TERÖRÜN NEFES BORUSU

Faruk AKTAŞ 18 Tem 2020

Faruk AKTAŞ
Tüm Yazıları
Bataklık terörü yaratan siyasi koşullar ve fiili uygulamalardır.

Terörle mücadelede zafere ulaşmanın en temel koşullarından birisi terörün nefes borusunu tıkamaktır. 

Terörün nefes borusu zemindir.

Zemin bataklıktır.

Bataklık terörü yaratan siyasi koşullar ve fiili uygulamalardır.

Siyasi koşullar, fiili uygulamalar ne olursa olsun hiçbir şey terörizmi haklı ve meşru kılmasa da bunları düzeltmediğiniz sürece bataklığın sinek üretmesini önleyemezsiniz.

Bataklığı kuruttuğunuzda terörün nefes borusunu tıkamış olursunuz.

Son 10-15 yıl öncesine kadar PKK ile mücadelede her yıl binden fazla örgüt mensubu öldürülürken bataklığın kurutulmaması nedeniyle terör örgütüne, etkisiz hale getirilenlerden daha fazla katılım oluyordu.

Ancak son yıllarda bu durum tersine döndü. 

Bir yandan terör örgütüne önceki yıllardan çok daha ağır darbeler indirilirken bir yandan da örgüte katılım düştü.

Son birkaç yılda örgüte katılım neredeyse parmakla sayılır düzeye kadar indi.

PKK ve HDP, Kürtlerin hiçbir dönem AK Parti iktidarındaki kadar büyük baskılara, zulümlere maruz kalmadığı propagandasıyla bu durumu değiştirmeye, terörün nefes borusunu açmaya çalışıyor.

Ama nafile.

Katılımın böyle giderek sıfırlanması PKK ve HDP’nin bu iddiasının ne denli asılsız olduğunun en bariz göstergesi.

PKK terörünü besleyen bataklık hiç olmadığı kadar kurutulmuş durumda.

O nedenle, yıllardır PKK’nın “askerlik şubesi” gibi çalışan HDP artık bu işlevini yerine getiremiyor.

Aksine HDP’nin çocuk yaşta kandırarak ya da zorla dağa gönderdiği teröristler birer birer pişman olup geri dönüyor ya da bir fırsatını bulunca örgütten kaçıp devlete sığınıyor.

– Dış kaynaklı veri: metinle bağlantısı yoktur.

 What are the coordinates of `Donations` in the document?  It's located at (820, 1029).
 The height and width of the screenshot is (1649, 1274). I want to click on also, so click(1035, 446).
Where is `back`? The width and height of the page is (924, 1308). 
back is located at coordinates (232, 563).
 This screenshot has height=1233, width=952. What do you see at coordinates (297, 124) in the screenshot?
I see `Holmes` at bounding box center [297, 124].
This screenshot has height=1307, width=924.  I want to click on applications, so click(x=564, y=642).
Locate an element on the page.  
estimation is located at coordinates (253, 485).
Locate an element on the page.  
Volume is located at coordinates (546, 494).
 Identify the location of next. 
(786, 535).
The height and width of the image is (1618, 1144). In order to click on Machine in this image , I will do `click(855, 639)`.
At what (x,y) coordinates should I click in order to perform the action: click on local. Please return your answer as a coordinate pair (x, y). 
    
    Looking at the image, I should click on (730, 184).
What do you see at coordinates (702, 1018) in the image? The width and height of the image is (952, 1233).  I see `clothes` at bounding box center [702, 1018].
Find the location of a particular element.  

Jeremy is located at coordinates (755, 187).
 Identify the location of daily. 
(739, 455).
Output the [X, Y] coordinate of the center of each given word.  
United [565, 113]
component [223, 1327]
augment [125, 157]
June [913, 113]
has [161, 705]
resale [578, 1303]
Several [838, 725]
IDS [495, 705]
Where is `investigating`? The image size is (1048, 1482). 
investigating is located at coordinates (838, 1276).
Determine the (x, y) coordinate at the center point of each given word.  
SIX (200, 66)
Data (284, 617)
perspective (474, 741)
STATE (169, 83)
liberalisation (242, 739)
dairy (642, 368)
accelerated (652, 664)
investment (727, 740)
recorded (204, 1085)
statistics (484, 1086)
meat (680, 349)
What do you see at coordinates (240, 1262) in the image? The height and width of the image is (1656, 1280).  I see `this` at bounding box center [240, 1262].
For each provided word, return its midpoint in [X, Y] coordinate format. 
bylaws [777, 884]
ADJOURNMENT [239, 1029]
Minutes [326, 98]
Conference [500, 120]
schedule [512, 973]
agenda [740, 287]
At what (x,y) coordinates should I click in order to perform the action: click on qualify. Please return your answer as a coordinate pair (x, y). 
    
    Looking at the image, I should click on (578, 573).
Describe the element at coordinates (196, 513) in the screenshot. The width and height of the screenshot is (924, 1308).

Bunun son örneğini bu hafta Diyarbakır’da gördük.

HDP binası önünde evlat nöbeti tutan annelerden birisi daha yüreğinin parçasına kavuştu.

17 yaşındayken dağa kaçırılan Tayfur Fidan, 11 yıl sonra örgütten kaçarak güvenlik güçlerine teslim oldu. 

Ardından hasretiyle yanıp tutuşan ailesine kavuştu.

Böylelikle evladına kavuşan aile sayısı 15’e ulaşmış oldu.

Bir yılına yaklaşan, yaklaşık 150 ailenin eylemi ise sürüyor.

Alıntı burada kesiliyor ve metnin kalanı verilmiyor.